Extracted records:
***

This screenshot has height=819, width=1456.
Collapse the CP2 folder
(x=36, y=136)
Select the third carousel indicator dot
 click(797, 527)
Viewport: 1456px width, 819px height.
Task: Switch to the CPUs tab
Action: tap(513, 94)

***

> [Work task] Every record above is to be written out exactly.

> [Solution for this problem]
This screenshot has height=819, width=1456.
Collapse the CP2 folder
(x=36, y=136)
Select the third carousel indicator dot
 click(797, 527)
Viewport: 1456px width, 819px height.
Task: Switch to the CPUs tab
Action: tap(513, 94)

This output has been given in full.